Preeclampsia (PE) affects 2–8% of pregnant women and is a leading cause of maternal and perinatal morbidity and mortality. In high-risk pregnant women, low-dose aspirin (LDA 100—160 mg/day) started before 16 WG reduces the incidence of PE, prematurity, perinatal mortality and low birth weight. First trimester screening of PE allows the identification of a population of pregnant women at high risk of early onset PE and perinatal mortality.

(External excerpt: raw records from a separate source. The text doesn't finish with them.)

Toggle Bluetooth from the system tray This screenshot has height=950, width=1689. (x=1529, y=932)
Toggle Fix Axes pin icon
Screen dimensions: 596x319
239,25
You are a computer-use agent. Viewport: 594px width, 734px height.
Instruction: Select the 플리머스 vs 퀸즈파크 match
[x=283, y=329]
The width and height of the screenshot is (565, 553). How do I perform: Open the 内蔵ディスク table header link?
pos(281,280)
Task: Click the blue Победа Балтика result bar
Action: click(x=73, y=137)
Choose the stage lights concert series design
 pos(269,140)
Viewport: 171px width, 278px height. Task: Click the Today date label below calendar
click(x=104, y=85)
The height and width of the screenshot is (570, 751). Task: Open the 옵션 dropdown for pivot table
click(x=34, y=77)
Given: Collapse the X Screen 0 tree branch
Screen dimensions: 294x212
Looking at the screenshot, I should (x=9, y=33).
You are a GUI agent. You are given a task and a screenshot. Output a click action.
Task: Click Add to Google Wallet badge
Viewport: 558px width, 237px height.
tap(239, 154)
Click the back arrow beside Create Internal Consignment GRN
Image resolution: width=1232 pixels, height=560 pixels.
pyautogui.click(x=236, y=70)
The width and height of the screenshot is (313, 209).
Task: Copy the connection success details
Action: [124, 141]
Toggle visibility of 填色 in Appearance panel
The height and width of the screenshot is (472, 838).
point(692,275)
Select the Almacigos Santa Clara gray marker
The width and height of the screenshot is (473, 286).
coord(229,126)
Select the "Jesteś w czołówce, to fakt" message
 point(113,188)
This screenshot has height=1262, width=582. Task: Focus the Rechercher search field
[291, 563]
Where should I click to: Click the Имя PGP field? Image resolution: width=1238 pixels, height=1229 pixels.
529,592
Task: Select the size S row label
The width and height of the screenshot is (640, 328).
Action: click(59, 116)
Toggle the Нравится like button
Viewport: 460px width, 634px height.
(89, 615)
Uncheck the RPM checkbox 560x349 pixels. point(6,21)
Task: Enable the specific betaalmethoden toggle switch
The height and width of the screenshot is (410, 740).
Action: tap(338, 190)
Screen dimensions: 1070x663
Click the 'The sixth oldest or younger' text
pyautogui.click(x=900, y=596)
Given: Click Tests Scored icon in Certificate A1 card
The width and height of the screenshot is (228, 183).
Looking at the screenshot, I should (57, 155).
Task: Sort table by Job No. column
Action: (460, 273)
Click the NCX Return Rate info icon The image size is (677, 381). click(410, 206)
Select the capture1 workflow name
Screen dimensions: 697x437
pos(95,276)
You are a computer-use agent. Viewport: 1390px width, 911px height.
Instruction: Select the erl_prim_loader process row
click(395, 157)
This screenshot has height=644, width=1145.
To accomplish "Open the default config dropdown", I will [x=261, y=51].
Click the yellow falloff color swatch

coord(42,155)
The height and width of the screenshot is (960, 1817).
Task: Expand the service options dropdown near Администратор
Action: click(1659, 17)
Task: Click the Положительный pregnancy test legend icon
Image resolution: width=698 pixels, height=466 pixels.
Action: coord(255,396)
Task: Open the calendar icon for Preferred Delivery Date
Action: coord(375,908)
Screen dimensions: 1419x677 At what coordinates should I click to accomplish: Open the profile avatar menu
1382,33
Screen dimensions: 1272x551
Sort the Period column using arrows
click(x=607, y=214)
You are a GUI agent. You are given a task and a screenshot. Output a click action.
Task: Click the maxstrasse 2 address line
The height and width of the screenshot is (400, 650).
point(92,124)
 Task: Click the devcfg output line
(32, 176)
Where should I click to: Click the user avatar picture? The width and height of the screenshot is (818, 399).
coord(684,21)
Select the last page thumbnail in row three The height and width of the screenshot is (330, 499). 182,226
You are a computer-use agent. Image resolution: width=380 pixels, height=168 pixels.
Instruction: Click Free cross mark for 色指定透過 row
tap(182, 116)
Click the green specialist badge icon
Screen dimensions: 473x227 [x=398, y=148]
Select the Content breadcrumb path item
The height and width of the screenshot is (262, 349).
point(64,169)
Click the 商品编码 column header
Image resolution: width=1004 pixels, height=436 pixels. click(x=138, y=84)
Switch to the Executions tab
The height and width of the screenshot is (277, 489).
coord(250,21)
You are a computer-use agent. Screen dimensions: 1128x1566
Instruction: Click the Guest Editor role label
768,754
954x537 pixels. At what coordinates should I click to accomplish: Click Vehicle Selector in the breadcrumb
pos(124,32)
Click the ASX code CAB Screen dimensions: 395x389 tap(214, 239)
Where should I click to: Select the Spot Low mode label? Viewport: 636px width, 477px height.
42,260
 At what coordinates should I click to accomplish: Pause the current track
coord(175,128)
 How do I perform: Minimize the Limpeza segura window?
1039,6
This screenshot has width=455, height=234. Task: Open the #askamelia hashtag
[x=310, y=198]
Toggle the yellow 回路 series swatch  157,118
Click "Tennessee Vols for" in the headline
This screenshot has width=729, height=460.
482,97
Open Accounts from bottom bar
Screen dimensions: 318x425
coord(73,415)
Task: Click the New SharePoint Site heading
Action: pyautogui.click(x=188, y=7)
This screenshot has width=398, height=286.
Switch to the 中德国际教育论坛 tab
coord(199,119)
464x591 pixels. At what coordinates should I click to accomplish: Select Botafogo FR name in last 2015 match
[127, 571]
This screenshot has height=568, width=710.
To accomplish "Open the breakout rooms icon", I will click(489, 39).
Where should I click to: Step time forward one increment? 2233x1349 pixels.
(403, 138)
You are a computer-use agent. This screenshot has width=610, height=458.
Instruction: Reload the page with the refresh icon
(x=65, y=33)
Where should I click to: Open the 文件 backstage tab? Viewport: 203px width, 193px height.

It remains unclear whether, on a population scale, the systematic implementation of first trimester screening of PE with treatment of high-risk patients by LDA leads to an improvement of maternal and perinatal health.

Methods

This multicenter open randomized controlled trial with two parallel groups will include 14,500 pregnant women between 11–14 WG. Eligible women agreeing to participate in the trial will be randomized either to the experimental group with management including screening of PE, or to the control group with usual care without screening of PE. For women in the screening group, the risk of PE will be calculated according to an algorithm combining clinical characteristics, uterine arteries Doppler profile and PlGF concentration. Women with a positive screening test (i.e. predicted risk > 1/100) will receive aspirin at 160 mg/day. For women with negative screening, usual pregnancy monitoring without aspirin will be offered. The primary outcome is a composite of severe perinatal morbidity including at least one of the following: perinatal mortality, birth before 34 WG and birth weight < 3rd centile. Secondary endpoints include maternal morbidity and mental health outcomes, and a cost-effectiveness evaluation. This study will have a 90% power to show a 50% reduction of the primary outcome in at-risk women, expected to represent 10% of the total population in each group, i.e. an overall expected 3% frequency of the primary outcome in the intervention group as a whole versus 4% in the control group.

Discussion

This large multicenter randomized trial aims to determine with adequate power if the implementation of first trimester PE screening in all pregnant women would decrease the incidence of perinatal mortality, prematurity before 34 WG and birth weight < 3rd centile.

Trial registration

ClinicalTrials.gov NCT 05521776 (August 30, 2022).